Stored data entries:
__________________________________________________
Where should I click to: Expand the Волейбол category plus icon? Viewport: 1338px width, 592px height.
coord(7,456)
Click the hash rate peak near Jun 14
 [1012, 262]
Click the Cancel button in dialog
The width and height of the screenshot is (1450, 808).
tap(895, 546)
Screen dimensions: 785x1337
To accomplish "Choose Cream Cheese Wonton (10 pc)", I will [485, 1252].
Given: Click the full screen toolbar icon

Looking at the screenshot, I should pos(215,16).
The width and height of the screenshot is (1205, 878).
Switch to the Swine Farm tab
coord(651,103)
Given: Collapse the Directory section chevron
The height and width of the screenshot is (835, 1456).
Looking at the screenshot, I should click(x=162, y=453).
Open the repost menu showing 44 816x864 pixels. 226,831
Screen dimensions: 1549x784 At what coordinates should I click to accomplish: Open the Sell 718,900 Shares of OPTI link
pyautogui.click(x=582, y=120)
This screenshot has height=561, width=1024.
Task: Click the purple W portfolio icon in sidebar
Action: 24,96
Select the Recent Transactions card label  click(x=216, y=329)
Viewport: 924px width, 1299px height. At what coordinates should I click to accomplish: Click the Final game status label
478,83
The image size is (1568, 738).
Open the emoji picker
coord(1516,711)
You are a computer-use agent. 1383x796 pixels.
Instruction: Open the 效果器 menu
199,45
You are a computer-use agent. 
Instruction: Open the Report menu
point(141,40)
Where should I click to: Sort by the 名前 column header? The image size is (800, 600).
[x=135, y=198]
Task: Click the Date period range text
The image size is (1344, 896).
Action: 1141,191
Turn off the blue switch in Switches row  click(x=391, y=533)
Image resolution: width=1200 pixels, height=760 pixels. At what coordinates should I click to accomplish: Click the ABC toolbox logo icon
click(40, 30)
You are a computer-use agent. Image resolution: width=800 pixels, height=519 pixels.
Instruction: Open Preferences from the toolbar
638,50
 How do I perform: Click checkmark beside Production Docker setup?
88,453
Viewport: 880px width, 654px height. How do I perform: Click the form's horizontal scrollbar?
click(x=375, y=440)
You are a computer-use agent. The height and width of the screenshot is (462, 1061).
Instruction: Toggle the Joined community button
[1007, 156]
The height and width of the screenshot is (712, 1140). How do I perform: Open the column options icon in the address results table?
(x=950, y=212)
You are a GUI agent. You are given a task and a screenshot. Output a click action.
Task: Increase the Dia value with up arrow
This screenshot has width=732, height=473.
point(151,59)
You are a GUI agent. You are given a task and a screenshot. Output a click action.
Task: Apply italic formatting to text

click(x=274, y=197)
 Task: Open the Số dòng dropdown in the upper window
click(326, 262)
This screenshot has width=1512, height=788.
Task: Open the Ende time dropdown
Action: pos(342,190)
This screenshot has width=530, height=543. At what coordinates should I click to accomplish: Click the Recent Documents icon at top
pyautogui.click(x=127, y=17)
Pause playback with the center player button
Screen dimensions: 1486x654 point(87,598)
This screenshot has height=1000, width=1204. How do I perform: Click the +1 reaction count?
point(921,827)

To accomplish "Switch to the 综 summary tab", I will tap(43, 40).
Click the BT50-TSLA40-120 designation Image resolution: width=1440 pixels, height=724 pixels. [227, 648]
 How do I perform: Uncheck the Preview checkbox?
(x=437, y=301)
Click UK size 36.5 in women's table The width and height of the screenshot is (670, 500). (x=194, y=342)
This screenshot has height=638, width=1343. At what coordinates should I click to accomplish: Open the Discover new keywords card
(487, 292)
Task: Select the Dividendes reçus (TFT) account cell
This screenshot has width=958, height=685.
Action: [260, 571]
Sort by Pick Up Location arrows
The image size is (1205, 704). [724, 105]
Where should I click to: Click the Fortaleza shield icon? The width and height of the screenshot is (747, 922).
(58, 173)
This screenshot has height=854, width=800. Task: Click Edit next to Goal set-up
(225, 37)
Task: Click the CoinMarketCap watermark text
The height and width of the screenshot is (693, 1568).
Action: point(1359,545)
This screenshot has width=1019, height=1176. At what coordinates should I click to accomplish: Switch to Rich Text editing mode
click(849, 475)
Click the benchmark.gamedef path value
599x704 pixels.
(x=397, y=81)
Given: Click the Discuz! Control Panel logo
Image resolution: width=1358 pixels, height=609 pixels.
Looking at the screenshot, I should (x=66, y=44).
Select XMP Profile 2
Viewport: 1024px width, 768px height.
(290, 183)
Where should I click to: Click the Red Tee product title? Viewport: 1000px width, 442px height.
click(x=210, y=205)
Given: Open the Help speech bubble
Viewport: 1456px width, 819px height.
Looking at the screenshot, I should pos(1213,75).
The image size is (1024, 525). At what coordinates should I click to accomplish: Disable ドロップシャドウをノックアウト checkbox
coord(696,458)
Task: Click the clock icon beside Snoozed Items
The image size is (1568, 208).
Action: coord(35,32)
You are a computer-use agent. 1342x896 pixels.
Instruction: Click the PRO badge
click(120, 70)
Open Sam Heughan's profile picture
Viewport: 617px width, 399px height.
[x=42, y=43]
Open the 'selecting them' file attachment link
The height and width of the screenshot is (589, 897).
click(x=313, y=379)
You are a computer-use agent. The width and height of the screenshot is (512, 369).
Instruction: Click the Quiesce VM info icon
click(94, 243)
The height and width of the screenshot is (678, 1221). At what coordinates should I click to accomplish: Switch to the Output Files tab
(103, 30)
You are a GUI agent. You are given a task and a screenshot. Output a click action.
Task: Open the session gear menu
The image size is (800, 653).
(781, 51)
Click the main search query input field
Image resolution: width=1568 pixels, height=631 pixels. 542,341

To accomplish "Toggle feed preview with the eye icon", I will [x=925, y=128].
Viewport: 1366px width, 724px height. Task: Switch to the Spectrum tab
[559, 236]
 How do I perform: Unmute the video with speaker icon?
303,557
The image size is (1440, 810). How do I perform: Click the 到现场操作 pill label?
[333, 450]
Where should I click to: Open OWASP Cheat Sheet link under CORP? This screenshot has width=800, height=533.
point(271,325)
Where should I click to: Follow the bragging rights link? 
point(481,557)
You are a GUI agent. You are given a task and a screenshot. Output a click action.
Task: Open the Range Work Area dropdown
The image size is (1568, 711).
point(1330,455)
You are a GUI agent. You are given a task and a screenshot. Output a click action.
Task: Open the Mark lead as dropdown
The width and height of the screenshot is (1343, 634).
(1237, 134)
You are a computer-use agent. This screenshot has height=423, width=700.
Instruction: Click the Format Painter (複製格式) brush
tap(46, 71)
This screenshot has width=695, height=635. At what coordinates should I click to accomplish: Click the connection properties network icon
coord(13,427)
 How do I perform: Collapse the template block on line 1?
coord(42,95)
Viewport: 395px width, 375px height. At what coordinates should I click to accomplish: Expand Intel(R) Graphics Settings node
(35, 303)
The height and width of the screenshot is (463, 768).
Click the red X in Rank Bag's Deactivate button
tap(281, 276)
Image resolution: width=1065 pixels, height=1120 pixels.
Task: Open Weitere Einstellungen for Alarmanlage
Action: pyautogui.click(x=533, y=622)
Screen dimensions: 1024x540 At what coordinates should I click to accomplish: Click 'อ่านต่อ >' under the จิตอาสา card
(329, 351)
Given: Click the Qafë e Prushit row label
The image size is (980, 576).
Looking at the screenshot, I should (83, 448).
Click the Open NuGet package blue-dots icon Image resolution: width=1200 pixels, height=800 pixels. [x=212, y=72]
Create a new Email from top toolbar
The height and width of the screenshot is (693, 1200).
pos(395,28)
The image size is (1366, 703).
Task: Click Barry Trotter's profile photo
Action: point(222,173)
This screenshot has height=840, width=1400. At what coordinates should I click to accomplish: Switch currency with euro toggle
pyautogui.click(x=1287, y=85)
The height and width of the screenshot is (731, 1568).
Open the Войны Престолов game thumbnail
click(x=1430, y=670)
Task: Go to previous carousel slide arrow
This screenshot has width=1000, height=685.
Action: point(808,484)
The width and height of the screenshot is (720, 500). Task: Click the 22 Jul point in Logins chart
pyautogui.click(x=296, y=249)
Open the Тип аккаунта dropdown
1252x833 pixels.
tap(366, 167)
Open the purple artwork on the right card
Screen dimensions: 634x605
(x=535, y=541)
__________________________________________________
**YOUR OBJECTIVE:** In the data above, find each line where the string "will" appears, then copy it.

**RESULT FOR THIS TASK:**
To accomplish "Choose Cream Cheese Wonton (10 pc)", I will [485, 1252].
To accomplish "Switch to the 综 summary tab", I will tap(43, 40).
To accomplish "Toggle feed preview with the eye icon", I will [x=925, y=128].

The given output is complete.